▽

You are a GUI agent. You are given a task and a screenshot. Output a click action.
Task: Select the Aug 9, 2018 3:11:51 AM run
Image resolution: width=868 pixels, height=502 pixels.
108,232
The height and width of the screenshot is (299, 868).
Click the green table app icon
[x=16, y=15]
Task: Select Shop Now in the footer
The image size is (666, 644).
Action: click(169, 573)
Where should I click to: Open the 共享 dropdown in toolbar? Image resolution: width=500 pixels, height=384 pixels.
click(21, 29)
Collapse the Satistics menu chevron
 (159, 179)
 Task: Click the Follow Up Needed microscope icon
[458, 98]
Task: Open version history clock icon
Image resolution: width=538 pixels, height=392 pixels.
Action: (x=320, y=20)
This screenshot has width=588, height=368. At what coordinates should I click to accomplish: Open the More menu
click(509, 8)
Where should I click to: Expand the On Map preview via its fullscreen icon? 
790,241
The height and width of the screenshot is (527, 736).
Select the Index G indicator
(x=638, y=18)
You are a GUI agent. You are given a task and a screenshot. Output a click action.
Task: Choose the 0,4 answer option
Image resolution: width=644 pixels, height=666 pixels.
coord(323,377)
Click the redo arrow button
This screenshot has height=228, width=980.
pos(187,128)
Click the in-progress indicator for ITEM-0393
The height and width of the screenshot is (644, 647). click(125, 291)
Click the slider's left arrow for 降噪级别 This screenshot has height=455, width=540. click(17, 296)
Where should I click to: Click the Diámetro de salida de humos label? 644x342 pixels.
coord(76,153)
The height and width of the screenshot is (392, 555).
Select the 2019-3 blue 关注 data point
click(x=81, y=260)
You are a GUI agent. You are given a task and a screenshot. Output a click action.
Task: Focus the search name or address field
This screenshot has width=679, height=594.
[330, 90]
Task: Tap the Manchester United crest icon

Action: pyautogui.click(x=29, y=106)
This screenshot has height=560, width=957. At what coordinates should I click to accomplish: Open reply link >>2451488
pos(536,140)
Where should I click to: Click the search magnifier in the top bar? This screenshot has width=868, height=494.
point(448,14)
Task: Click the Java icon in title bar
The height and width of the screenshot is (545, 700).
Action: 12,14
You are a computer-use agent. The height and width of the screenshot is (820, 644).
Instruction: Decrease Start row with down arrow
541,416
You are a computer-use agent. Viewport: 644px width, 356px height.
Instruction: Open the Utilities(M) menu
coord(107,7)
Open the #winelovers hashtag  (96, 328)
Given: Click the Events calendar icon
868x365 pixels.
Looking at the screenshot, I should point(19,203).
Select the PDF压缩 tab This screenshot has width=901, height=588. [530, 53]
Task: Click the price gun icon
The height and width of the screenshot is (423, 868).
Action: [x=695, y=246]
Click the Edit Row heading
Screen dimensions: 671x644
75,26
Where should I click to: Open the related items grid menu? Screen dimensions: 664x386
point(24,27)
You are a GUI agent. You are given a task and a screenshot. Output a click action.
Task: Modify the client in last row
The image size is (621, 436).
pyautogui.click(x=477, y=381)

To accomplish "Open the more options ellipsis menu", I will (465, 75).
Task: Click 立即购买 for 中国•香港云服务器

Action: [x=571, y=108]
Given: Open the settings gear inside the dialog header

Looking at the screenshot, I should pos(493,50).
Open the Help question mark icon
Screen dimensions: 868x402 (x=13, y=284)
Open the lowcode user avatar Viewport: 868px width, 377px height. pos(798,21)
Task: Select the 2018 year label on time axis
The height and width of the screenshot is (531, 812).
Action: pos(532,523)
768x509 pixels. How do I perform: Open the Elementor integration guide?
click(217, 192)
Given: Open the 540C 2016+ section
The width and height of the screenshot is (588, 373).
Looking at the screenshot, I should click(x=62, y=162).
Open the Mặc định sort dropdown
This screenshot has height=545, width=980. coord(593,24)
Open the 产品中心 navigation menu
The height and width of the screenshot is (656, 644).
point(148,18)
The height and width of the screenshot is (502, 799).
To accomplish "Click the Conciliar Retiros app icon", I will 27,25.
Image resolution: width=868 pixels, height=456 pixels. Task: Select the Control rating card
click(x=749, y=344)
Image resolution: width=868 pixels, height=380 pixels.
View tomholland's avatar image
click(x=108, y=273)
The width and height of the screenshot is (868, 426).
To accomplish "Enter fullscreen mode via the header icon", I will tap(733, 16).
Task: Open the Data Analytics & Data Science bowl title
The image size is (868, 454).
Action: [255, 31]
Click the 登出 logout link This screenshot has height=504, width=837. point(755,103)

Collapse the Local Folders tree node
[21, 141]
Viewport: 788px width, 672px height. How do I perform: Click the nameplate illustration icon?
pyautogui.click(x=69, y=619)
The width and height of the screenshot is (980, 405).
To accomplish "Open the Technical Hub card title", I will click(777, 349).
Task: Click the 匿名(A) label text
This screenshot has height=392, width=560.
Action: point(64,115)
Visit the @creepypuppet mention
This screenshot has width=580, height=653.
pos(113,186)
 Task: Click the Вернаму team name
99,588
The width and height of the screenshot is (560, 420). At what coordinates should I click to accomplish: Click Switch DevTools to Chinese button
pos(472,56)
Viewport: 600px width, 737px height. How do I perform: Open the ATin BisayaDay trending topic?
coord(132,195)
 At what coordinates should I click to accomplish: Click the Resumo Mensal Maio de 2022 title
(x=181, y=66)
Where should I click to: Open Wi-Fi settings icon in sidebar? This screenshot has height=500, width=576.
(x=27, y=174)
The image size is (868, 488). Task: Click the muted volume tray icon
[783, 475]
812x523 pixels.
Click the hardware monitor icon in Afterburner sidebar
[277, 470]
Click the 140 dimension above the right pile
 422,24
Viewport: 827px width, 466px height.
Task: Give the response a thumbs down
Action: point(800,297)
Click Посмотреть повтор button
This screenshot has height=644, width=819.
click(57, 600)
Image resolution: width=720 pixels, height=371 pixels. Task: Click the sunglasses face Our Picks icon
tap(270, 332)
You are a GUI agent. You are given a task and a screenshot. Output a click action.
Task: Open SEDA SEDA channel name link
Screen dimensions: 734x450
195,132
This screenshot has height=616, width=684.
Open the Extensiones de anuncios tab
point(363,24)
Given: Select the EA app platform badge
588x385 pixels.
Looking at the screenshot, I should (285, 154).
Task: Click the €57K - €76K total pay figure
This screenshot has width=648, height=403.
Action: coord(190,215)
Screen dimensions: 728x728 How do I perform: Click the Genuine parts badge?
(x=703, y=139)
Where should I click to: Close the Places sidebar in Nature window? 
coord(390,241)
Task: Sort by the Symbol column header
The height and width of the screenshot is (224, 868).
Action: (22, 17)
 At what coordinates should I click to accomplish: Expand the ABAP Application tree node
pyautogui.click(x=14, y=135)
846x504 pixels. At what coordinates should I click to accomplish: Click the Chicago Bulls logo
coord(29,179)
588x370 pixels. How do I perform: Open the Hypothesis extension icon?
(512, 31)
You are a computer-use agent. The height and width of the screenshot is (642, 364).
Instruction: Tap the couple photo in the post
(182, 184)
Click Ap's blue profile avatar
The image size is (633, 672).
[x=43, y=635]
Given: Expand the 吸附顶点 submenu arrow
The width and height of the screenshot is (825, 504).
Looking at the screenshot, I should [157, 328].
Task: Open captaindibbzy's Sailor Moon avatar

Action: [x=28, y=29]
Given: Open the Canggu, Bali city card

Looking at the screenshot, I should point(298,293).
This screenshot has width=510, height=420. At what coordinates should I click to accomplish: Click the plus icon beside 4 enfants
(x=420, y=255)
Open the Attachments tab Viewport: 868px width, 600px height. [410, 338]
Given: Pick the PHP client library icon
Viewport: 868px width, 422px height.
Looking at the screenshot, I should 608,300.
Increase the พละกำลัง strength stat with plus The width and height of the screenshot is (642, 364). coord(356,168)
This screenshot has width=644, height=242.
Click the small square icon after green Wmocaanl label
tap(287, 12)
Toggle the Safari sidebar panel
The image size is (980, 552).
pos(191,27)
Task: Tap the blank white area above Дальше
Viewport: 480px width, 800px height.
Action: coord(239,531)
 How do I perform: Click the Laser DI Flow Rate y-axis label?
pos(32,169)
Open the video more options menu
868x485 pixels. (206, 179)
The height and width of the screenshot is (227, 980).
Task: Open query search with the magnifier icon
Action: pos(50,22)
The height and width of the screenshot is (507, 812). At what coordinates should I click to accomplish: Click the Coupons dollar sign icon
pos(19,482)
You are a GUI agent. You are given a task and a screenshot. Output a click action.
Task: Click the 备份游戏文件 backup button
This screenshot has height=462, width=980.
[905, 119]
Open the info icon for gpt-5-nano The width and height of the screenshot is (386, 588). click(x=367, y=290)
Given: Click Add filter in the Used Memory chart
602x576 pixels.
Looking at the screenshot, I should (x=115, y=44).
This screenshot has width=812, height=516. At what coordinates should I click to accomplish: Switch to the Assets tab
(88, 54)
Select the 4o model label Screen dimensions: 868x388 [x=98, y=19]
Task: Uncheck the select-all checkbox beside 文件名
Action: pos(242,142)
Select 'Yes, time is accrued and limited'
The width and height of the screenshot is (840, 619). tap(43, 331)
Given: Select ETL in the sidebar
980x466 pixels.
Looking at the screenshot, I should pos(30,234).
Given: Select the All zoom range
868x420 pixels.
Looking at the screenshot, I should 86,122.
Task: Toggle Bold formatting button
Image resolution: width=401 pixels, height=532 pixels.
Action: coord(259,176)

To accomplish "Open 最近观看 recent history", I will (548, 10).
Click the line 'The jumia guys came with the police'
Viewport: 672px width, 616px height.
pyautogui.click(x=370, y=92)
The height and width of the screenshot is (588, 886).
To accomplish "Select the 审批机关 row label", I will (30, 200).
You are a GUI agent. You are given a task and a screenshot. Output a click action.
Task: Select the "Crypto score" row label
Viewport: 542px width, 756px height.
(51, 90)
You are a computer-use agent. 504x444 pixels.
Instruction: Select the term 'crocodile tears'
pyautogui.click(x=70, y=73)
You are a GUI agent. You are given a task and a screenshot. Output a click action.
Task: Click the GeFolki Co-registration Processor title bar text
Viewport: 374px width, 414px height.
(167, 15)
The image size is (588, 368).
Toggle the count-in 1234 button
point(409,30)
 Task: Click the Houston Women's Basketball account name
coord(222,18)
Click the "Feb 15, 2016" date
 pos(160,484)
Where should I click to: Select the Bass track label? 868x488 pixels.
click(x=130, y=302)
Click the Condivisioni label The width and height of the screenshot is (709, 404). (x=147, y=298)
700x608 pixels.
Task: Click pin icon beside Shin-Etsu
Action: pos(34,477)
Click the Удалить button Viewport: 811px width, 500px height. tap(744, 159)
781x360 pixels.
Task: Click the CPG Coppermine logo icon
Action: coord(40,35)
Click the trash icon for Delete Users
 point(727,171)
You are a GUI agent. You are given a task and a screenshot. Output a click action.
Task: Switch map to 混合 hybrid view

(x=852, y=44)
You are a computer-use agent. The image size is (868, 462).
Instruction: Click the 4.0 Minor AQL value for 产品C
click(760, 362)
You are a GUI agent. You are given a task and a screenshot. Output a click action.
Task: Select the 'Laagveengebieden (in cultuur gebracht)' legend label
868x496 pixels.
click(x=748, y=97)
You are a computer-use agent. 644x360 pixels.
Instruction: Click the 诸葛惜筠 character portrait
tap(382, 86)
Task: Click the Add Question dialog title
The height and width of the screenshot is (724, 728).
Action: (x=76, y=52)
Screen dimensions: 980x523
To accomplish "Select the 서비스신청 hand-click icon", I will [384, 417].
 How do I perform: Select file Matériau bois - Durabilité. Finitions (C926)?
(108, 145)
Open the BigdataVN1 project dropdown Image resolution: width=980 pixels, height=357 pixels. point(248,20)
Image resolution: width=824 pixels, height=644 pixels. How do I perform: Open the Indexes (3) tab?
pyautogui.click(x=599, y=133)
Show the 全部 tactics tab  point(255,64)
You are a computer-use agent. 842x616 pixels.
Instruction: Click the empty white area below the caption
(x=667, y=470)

△

* [Task brief]: Sift through the entries and copy every line with "computer".

* [Finished exercise]:
You are a computer-use agent. The height and width of the screenshot is (820, 644).
You are a computer-use agent. Viewport: 644px width, 356px height.
You are a computer-use agent. The height and width of the screenshot is (642, 364).
You are a computer-use agent. 504x444 pixels.
You are a computer-use agent. The image size is (868, 462).
You are a computer-use agent. 644x360 pixels.
You are a computer-use agent. 842x616 pixels.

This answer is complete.